New FCA Safeguarding Regime: How can firms prepare?

Published on: 02/03/2026 00:00

Financial Conduct Authority (FCA) issued PS25/12 and Approach Document V7 PSR2017 & EMR2011 for safeguarding of customer funds by Payment Firms effective from 7 May 2026.  

How should firms prepare for 7th May 2026?

Firms should be prepared for:

  • Annual Safeguarding Audit by a qualified auditor and submission of the audit reports to the FCA in prescribed form within set timeframes.  Firms will need to evidence comprehensive records prescribed under the new safeguarding regime for the full period to facilitate the audit 
  • Increased FCA regulatory scrutiny through monitoring & new monthly reporting requirements
  • Significant adverse findings or breaches may trigger supervisory or enforcement action.
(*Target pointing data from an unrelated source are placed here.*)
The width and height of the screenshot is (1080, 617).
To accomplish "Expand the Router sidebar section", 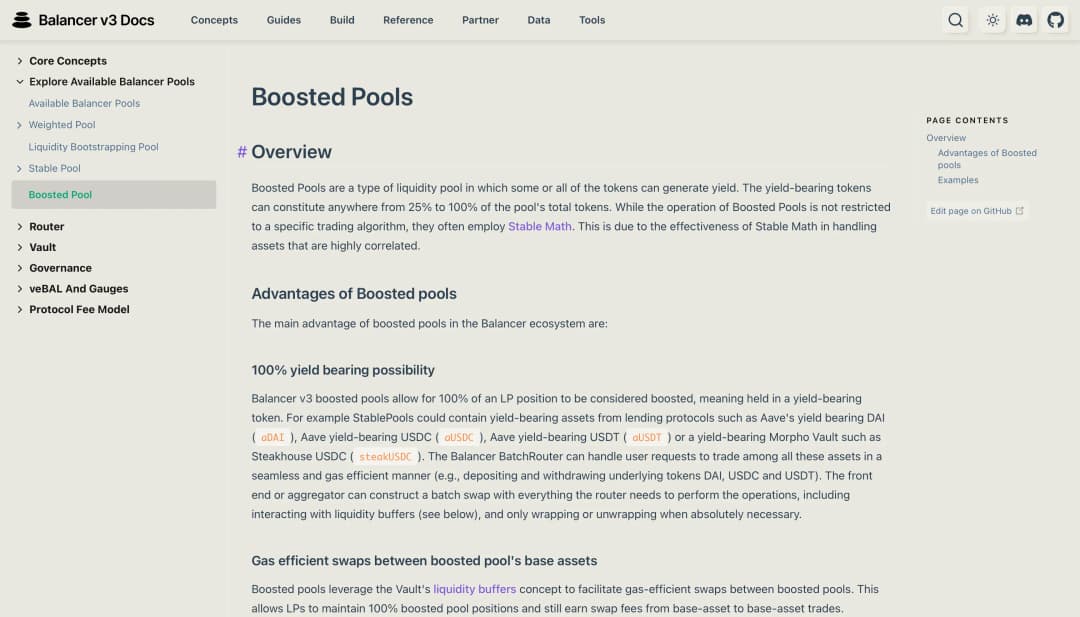I will (20, 227).
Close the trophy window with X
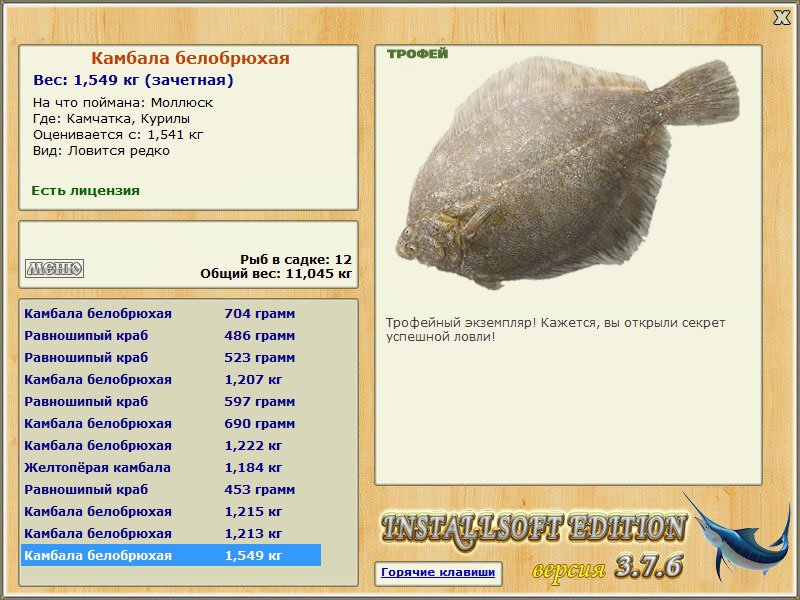 pos(781,18)

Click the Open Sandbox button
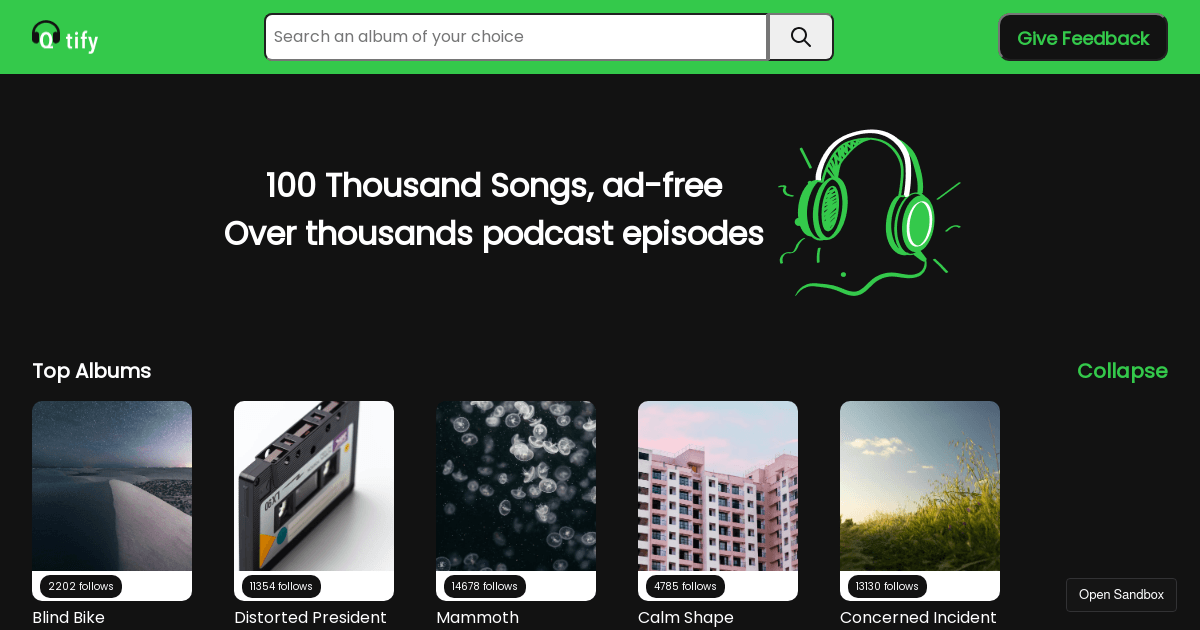tap(1121, 595)
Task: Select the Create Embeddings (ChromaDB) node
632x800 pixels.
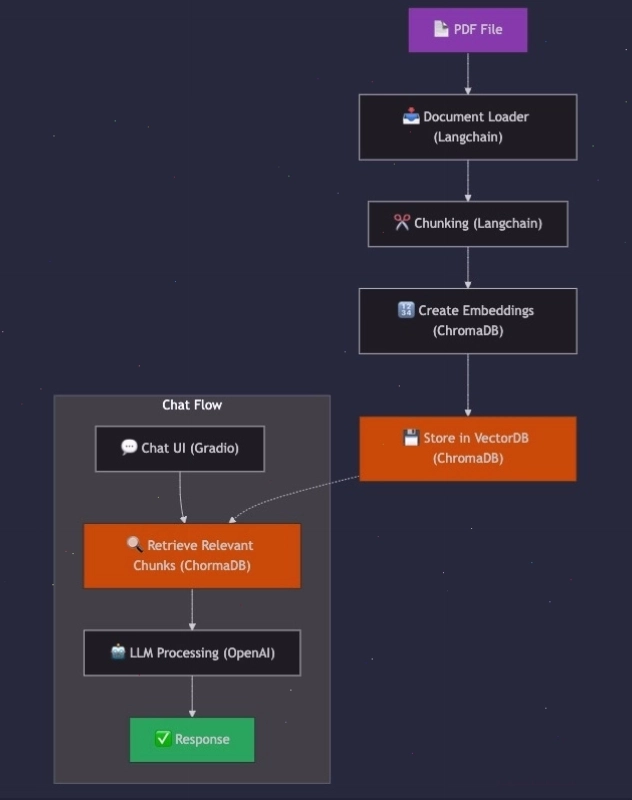Action: click(x=468, y=321)
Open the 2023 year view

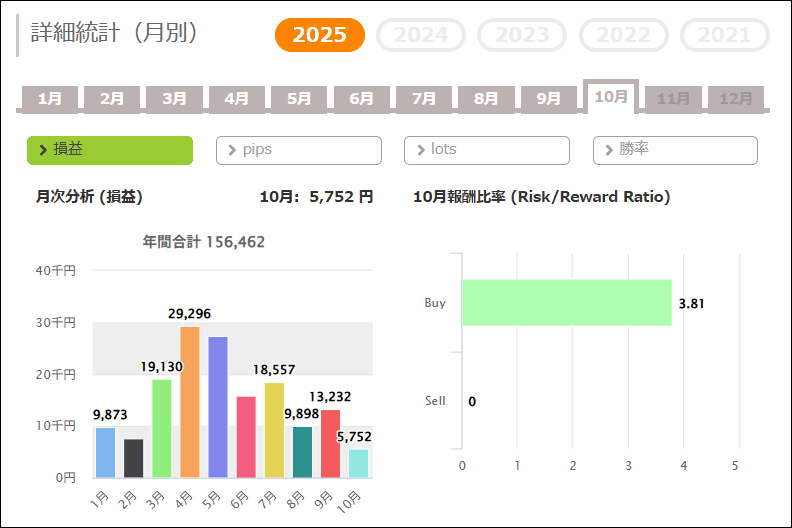(x=522, y=35)
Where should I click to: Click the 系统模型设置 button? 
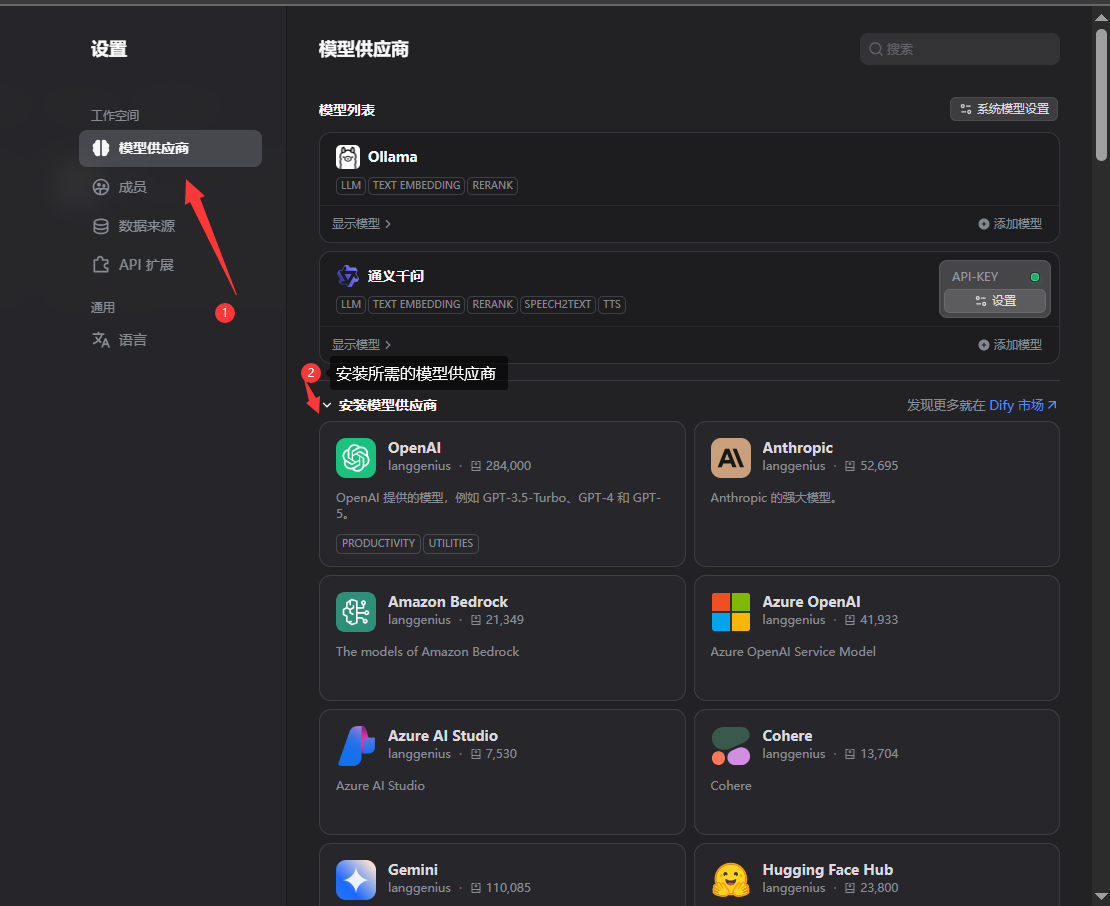pyautogui.click(x=1004, y=109)
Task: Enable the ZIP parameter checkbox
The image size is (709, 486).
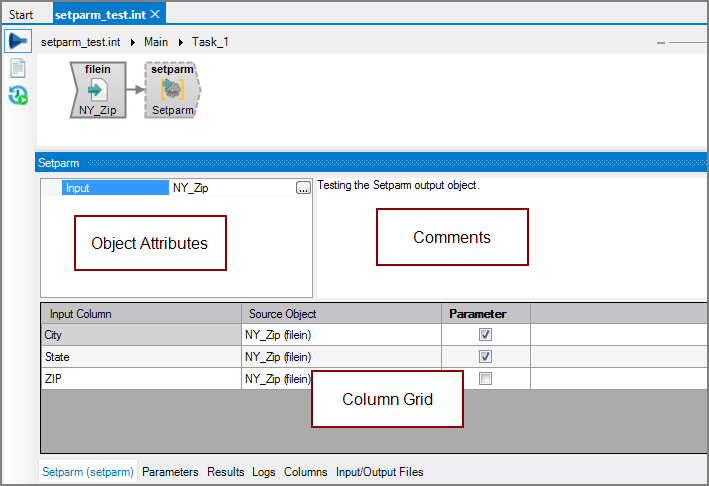Action: [485, 379]
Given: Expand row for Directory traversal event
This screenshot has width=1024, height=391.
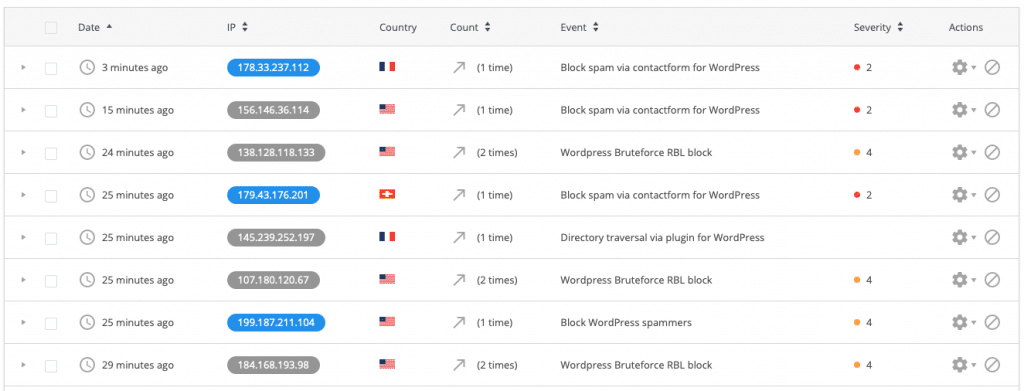Looking at the screenshot, I should coord(24,237).
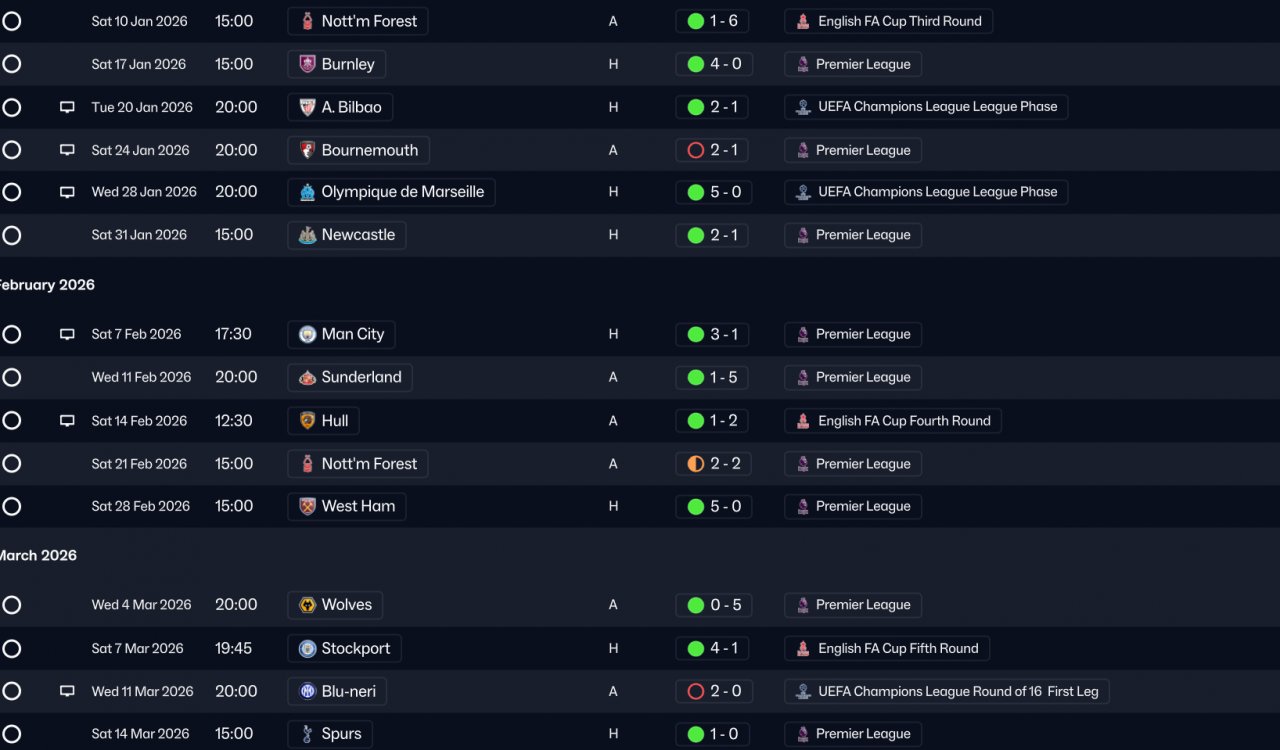This screenshot has width=1280, height=750.
Task: Click the Burnley club badge icon
Action: pyautogui.click(x=308, y=64)
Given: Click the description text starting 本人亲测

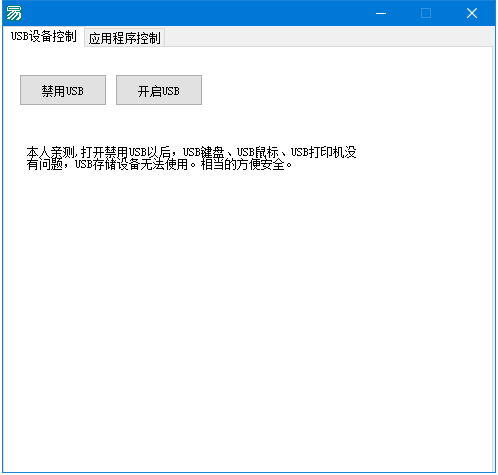Looking at the screenshot, I should tap(191, 158).
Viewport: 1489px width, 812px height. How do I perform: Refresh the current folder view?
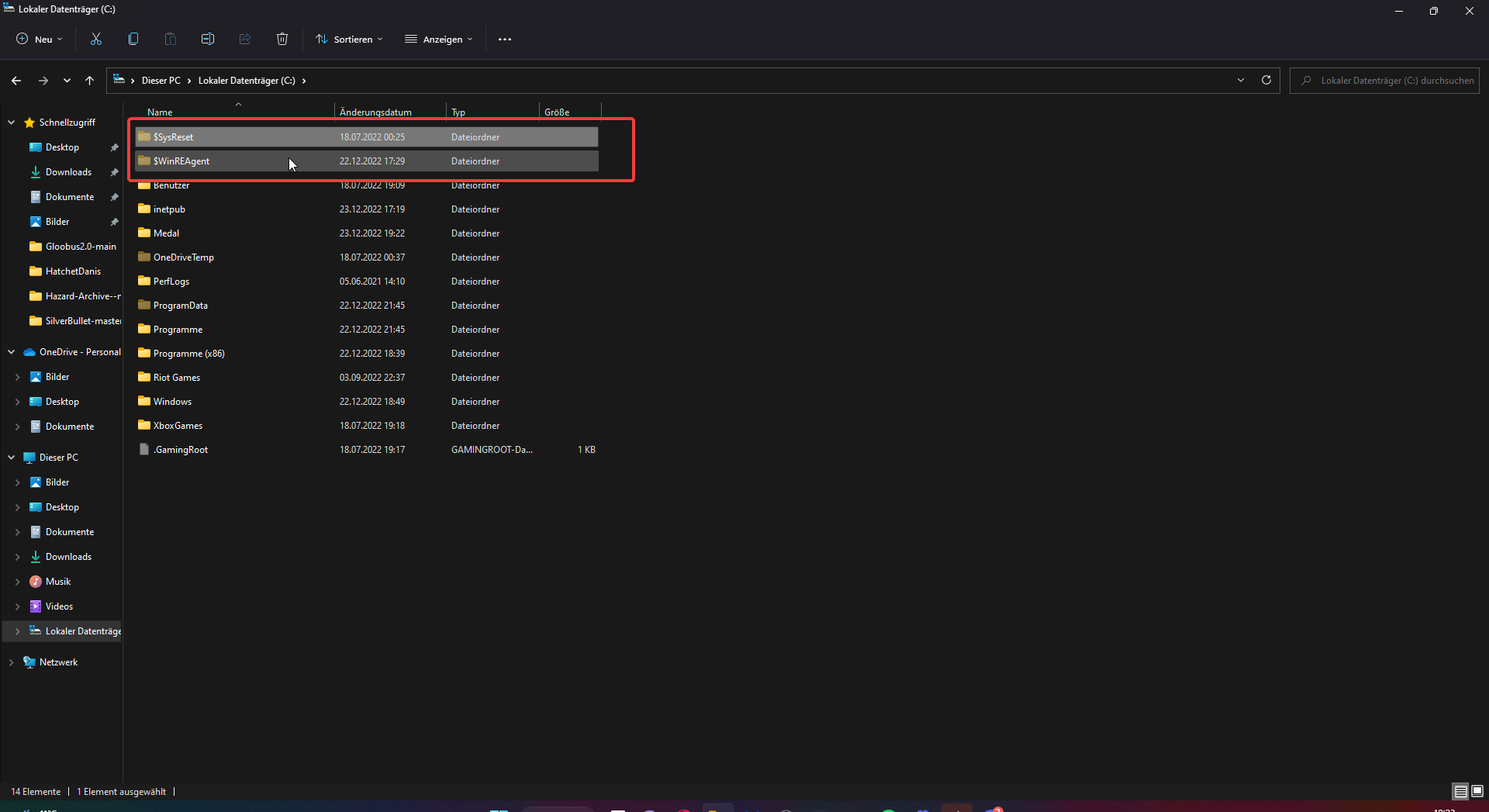(x=1266, y=80)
To implement the new safeguarding requirements following actions will be required:


1. Governance Framework

  • Enhanced governance specific to safeguarding arrangements 
  • Appointment of key accountable senior manager

2. Segregation Reconciliation

  • At least daily reconciliation of all relevant accounts 
  • Maintenance of records and demonstrate audit trail

3. Resolution Pack

  • Pack with specific minimum criteria and thresholds
  • To be submitted on 48-hour notice from the FCA for inspection

4. Policies & Procedures

  • Update for compliance with new regime & Firm’s business model 
  • Subject to annual audit review

5. FCA Returns

  • Monthly FCA Returns with submission within 15 days 
  • Notification of breaches and errors in writing to the FCA

6. Unidentified funds

  • Record of unallocated & unidentified funds
  • Process to monitor ageing, timely action and audit trail

7. Risk Diversification

  • Effectively manage or introduce concentration risk 
  • Evidence the rationale and mitigation where limited diversification

8. 3rd Parties & Bank Letters

  • Enhancement to third-party due diligence processes 
  • Prescriptive requirements for annual bank letters

9. Insurance or Guarantees

  • Amendments to policy clauses to ensure compliance 
  • Operational and cost implications

10. Investments in Liquid Assets

  • Ensure asset selection aligns with new safeguarding requirements 
  • Demonstrate that arrangements effectively protect client funds adhering to liquidity, diversification & credit risk appetite

What are the key changes under the new FCA safeguarding regime?

Governance

Alongside general requirements, the new rules impose substantial governance obligations which include specific requirements:

  • Appointment of single senior personnel:  Person with sufficient authority to be responsible for Firm’s compliance with the safeguarding regime;
  • Oversight: The individual actively oversees & reports to the governing body;
  • Reporting:  The governing body must review formal reports at least annually; and
  • Record-Keeping: Maintain comprehensive records including resolution arrangements.
Impact:
  • The FCA’s Dear CEO letter of 3 February 2025, together with enhanced governance requirements signals increased scrutiny & accountability for safeguarding
  • Resulting regulatory obligations, combined with annual audits, require Firms to establish clear and robust safeguarding governance.  This may require a dedicated forum chaired by the responsible SMF and supported by key senior stakeholders
  • Firms should also implement a clear 3LOD model, with compliance and/or internal audit providing oversight of the safeguarding framework, alongside timely, accurate MI and integration into wider strategic and operational decision-making.

Reconciliation

The regime introduces prescriptive requirements for safeguarding reconciliation processes, including a minimum requirement of daily reconciliations.  Non-standard reconciliation methods may be used where appropriately documented and capable of meeting audit thresholds.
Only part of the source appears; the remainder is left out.